しかし、今回のSARS proteinaseX線解析で報告された鍵穴に相当する部分は、鍵穴に相当する大切な一部分が(1)で述べたように欠落しています。即ち、鍵穴が正確に決められていない、欠陥鍵穴になっています。
(3)もし、上記のような欠陥のある鍵穴に対して、薬物のコンピュータによるハイスループットシミュレーションを行うと、本来なら、見つかるべき薬物の大きさより大きな(酵素の欠陥鍵穴座標部分を占有するような)、薬物がスクリーニングされてしまいます。
(4)従って、今回発表されたSARS proteinaseのX線結果のタンパク質座標をそのまま使用すると、間違ったスクリーニングをすることになってしまいます。
(5)薬物設計を行うにあたっては、SARS proteinaseのX線結果のタンパク質座標の欠損部分を、ホモロジーモデリングで補い、補完して完全なタンパク質座標をつくらねばなりません。要するに、SARS proteinaseのX線結果のタンパク質座標が欠損している部分に対して、ホモロジーモデリングを利用して補完する必要があるということです。
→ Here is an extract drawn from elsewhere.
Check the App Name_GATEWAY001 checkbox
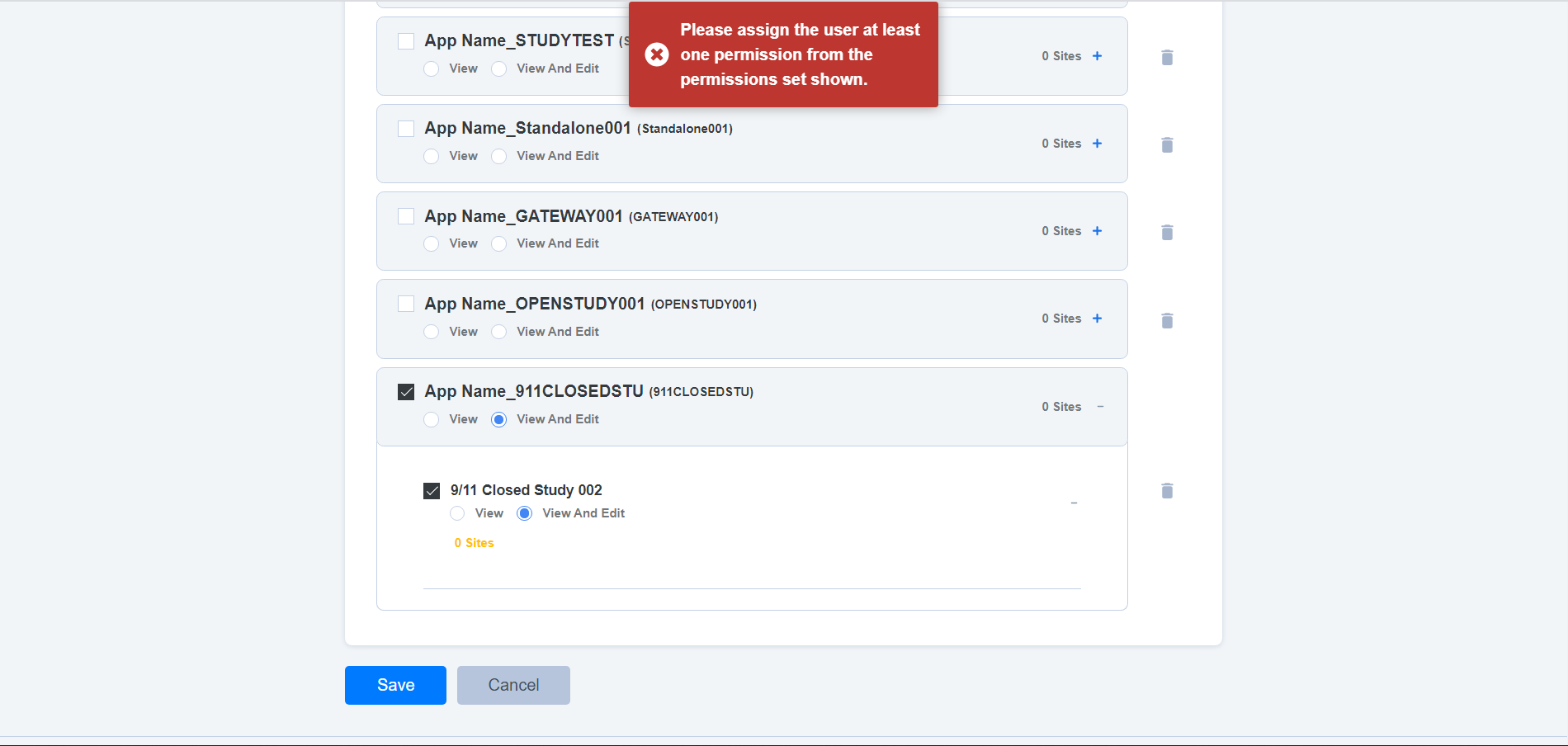Image resolution: width=1568 pixels, height=746 pixels. click(405, 215)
上記に示した図はSARS proteinaseの補完モデルとなっております。
(6)この結果から今回発表されたSARS proteinaseのX線解析データは、そのままでは薬物設計に適さないということになります。つまり、さらに完全な状態のX線解析が必要であると考えられます。
X線解析データとの比較により、インシリコサイエンス社で作成したSARSモデリングデータは信頼できることが実証され、ドラッグデザインに弊社モデルを利用することも有用である点も実証されました。